__Excerpt provided__

- - - -

Far East Cynic

Waving the bloody shirt.

On Twitter a couple of days ago, a brilliant guy named David Neiwert published a long Twitter thread on the tactic that conservatives and their deranged followers have used to discredit valid criticism of the atrocities they turn a blind eye to. The tactic is known as “waving the bloody shirt.” It’s a phrase that originated during Reconstruction and referred to ”  a demagogue whose rhetoric callously recalls violent incidents for the purpose of scoring cheap political points. ”

Neiwert is an award-winning journalist who has written extensively on domestic terrorism and white nationalism. He’s also a bit of history scholar, and it was in that vein that he wrote this Twitter thread :

In the thread, he discusses the history behind the term and very astutely shows us how the right-wing media has turned it into an art form. In looking back at my interactions with the military blogosphere, I can also make the association that many highly followed military bloggers do exactly the same thing – the wave the bloody shirt – as a means to distract you from their advocacy of really reprehensible ideas. They did it in defense of the worthless souls of the tea party, in defense of our colossal mistake in Iraq, and they have been doing again and again in their crying about the removal of American forces from our loss leader of an adventure in Afghanistan. They will continue to do it in the future. Unfortunately, so will some of the really disgusting people in the conservative media world, like NRO and Fox News.

So I think it’s worth understanding exactly how the bloody shirt is waved and what the folks playing the Wingnut Wurlitzer are trying to achieve.

- - - -

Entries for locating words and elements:
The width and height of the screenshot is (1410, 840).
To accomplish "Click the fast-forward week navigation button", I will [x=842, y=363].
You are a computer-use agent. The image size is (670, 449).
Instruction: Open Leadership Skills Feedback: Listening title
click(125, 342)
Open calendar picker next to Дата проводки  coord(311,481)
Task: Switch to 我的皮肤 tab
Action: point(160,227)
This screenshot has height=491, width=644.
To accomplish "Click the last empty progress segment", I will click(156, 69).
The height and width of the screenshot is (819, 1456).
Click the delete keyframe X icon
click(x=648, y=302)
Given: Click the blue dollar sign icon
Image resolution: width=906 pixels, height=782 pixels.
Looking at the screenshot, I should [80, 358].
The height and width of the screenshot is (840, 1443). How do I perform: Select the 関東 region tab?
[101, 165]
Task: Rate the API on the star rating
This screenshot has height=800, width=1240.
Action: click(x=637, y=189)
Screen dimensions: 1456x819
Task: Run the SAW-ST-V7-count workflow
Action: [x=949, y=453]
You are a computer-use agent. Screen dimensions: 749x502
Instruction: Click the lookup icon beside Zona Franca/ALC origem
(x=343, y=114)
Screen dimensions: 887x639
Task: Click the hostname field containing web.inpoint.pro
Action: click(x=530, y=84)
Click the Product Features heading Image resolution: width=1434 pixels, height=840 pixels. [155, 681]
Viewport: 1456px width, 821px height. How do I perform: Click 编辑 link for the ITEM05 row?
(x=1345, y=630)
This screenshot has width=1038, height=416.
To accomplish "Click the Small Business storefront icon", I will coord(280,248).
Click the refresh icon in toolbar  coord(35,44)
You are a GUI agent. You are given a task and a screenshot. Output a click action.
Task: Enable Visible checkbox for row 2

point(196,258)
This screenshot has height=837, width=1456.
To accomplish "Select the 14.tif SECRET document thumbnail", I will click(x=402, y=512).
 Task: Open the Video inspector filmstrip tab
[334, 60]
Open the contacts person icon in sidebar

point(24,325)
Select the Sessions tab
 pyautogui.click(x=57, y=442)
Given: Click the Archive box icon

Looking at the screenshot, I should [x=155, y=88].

- - - -

__Parts of the exercise__
A. Answer these questions about the post on waving the bloody shirt:
(i) During what period did the phrase "waving the bloody shirt" originate?
(ii) What subjects has David Neiwert written about extensively?
(iii) Which two conservative media outlets are named at the end of the post's third paragraph?
B. In the post on waving the bloody shirt, switch "military bloggers" to "political commentators" and write out the passage from "In the thread, he" to "and Fox News." with that change.
C. Summarize the post on waving the bloody shirt in two sentences.

__Answer list__
A.
(i) During Reconstruction.
(ii) Domestic terrorism and white nationalism.
(iii) NRO and Fox News.

B.
In the thread, he discusses the history behind the term and very astutely shows us how the right-wing media has turned it into an art form. In looking back at my interactions with the military blogosphere, I can also make the association that many highly followed political commentators do exactly the same thing – the wave the bloody shirt – as a means to distract you from their advocacy of really reprehensible ideas. They did it in defense of the worthless souls of the tea party, in defense of our colossal mistake in Iraq, and they have been doing again and again in their crying about the removal of American forces from our loss leader of an adventure in Afghanistan. They will continue to do it in the future. Unfortunately, so will some of the really disgusting people in the conservative media world, like NRO and Fox News.

C. A Twitter thread by journalist David Neiwert examines "waving the bloody shirt," a phrase from Reconstruction for rhetoric that callously recalls violent incidents to score cheap political points. The author argues that right-wing media and many military bloggers use this tactic to distract from reprehensible ideas and says it is worth understanding how it works.